Coalition wants to make criminals of anyone helping families of ISIS fighters return to Australia
Updated ,first published
The coalition will challenge Prime Minister Anthony Albanese to take further steps to stop the return of so-called Islamic State brides to Australia and introduce laws criminalizing the actions of NGOs or advocates who help people linked to terrorism return to the country.
New Liberal leader Angus Taylor sought to increase pressure on Labor after Home Affairs Minister Tony Burke insisted on Sunday the government had failed to assist 34 Australian women and children linked to the Islamic State who were trying to return except where legally required to do so.
The proposed laws mark Taylor’s first move to “close the door to people who don’t share our values”; That was the promise he made when he took the Liberal leadership this month, as polls showed Coalition voters switching to One Nation.
Burke and Albanese take a harsh stance against women and children trying to leave the devastated Al Roj camp in north-east Syria, but point to legal requirements and bureaucratic processes to explain why the group received Australian passports.
“We don’t want individuals in Australia,” Burke told the ABC. insider program. “Legally, you cannot prevent a citizen from entering your country.
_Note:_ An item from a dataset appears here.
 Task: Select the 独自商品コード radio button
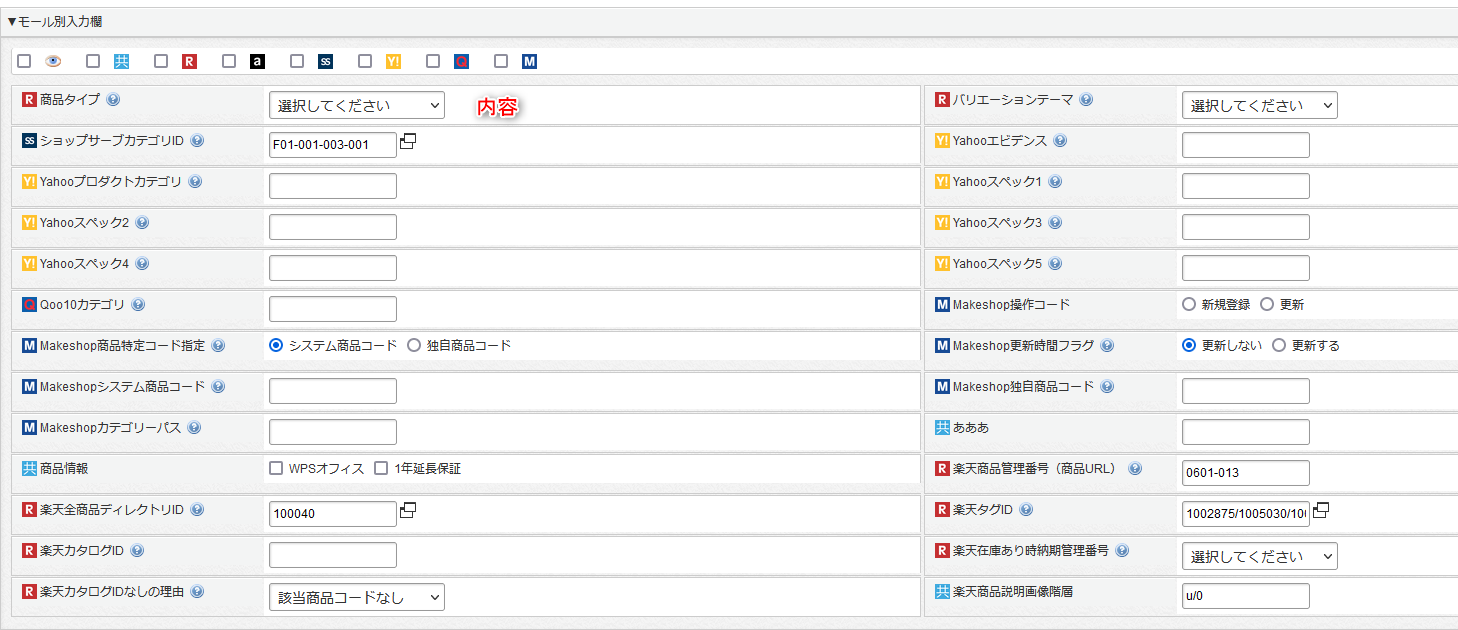pos(414,345)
Legally, if a citizen applies for a passport and the authorities do not think that the thresholds to prevent this have been exceeded, the passport will be issued.”
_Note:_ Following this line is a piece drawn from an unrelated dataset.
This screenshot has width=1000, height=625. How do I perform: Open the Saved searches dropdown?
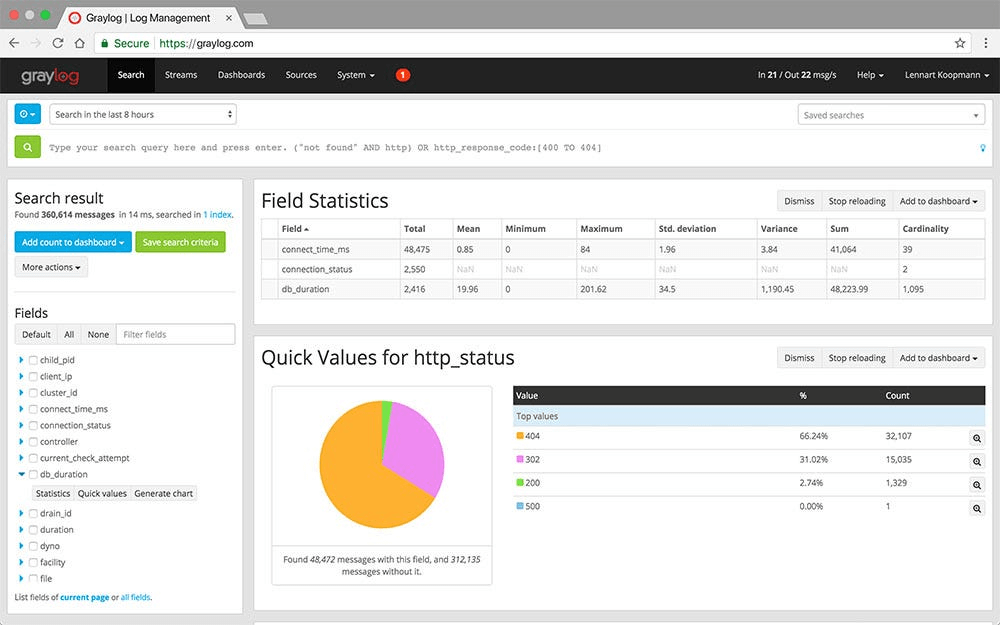890,113
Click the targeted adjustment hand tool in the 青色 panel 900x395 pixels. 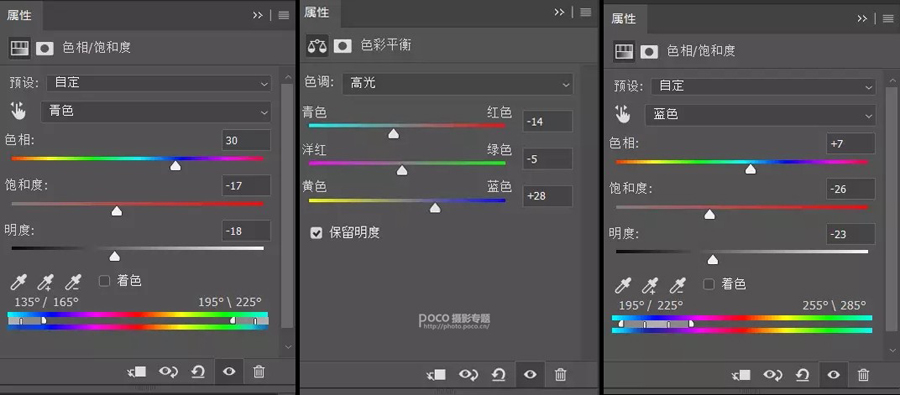pyautogui.click(x=18, y=111)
The coalition is also pressing the government to use temporary exclusion orders to prevent the group from re-entering. The orders are designed to protect Australians from national security risks.
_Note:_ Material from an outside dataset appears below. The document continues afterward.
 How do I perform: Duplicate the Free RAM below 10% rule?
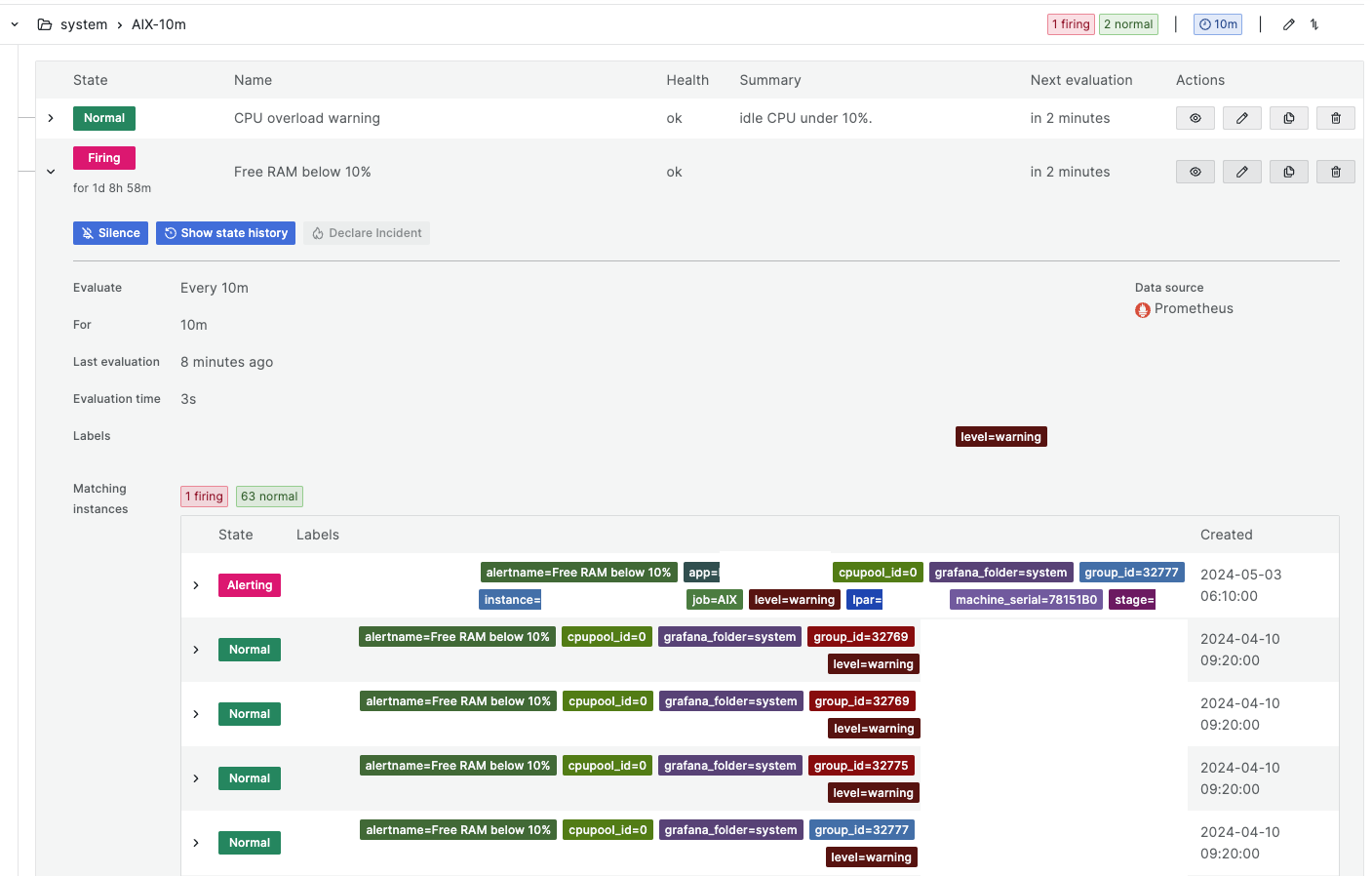click(x=1288, y=172)
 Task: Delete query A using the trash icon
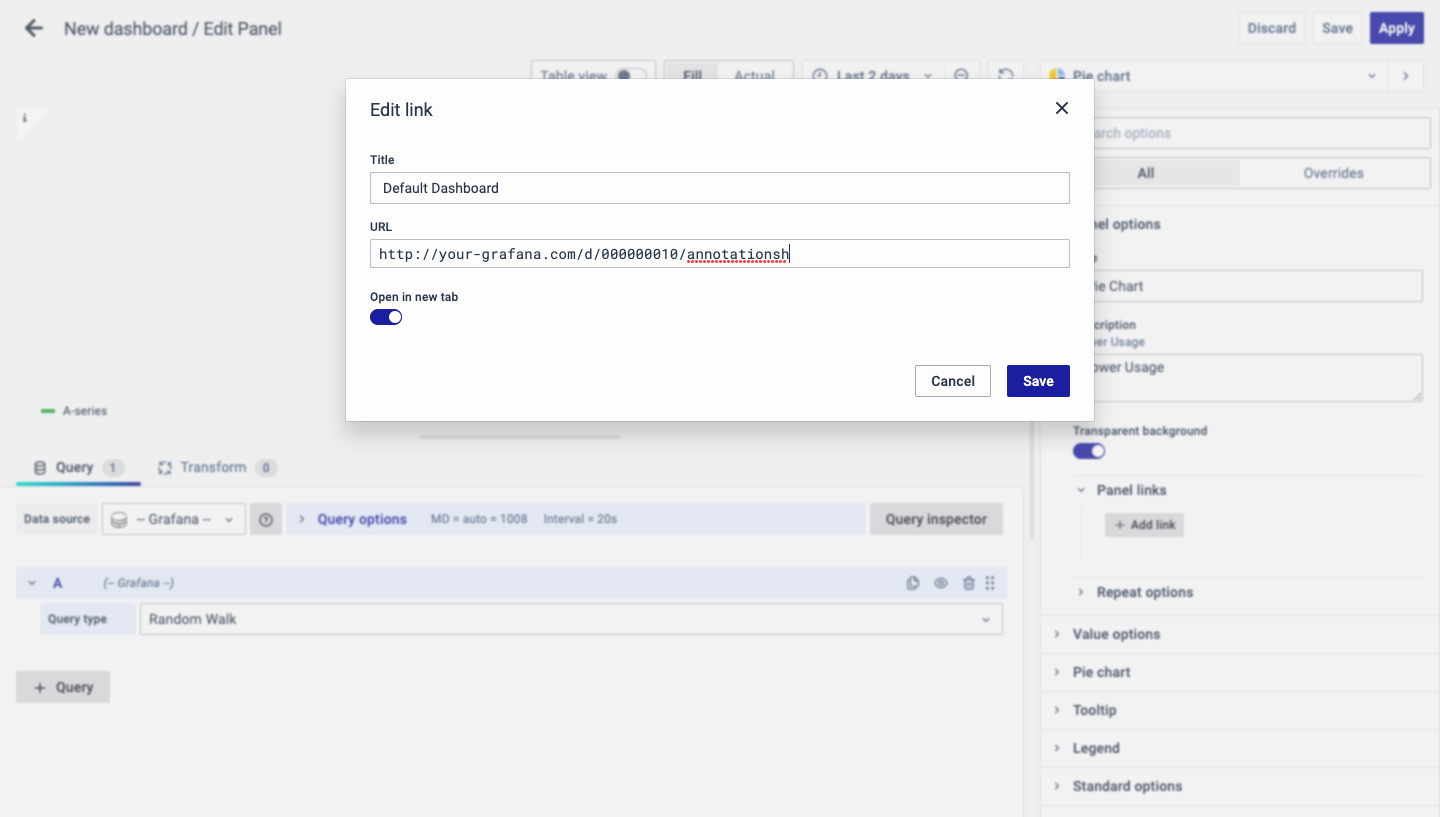(x=968, y=583)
Burke said Sunday that one of the women would be banned from entering the country under such an order because intelligence agencies deemed her to be a higher risk than the rest of the group, but said none of the other 33 group members met the threshold for an exclusion order.
Asked if that meant they didn’t pose a threat, he said: “True… If the agencies decide at any point that I get another briefing, I would deal with that immediately.”
Burke said agencies have been tracking women and children for a long time, and each has different backgrounds and moods.
“One of my concerns about how the opposition is handling this is that they are saying that the minister has to effectively compensate for this…as if somehow you have to ignore your national security intelligence and law enforcement in the national security portfolio.”
Still, he said, “We don’t want them to come back.”
Asked if he had taken action to stop their arrival, Burke said he was confident the government “didn’t do anything to help them.”
“Other than a temporary exclusion order, there is no legislative power to prevent an Australian citizen from entering Australia,” he said. “So, effectively that question comes down to whether we broke the law, and the answer is no.”
The coalition’s home affairs spokesman, Jonno Duniam, said the opposition was willing to work with the government to write new laws as necessary to prevent the group’s arrival.
“These are people who we think should not return to this country and who pose a risk to our country. Now if the government is serious and the minister said again today, ‘We don’t want them to return here,’ do something about it,” he said.
The bill, introduced by the coalition on Sunday, would make it a criminal offense to facilitate the re-entry of people with ties to terrorism hotspots or terrorist organisations, or who have committed terrorism-related crimes.
This will target non-governmental organizations and advocates, such as the aid agency, who are trying to help women and children leave Syria as the situation worsens. Save the Children and Dr Jamal Rifi, a man close to Burke and the families in Damascus who were trying to organize the ill-fated family’s repatriation.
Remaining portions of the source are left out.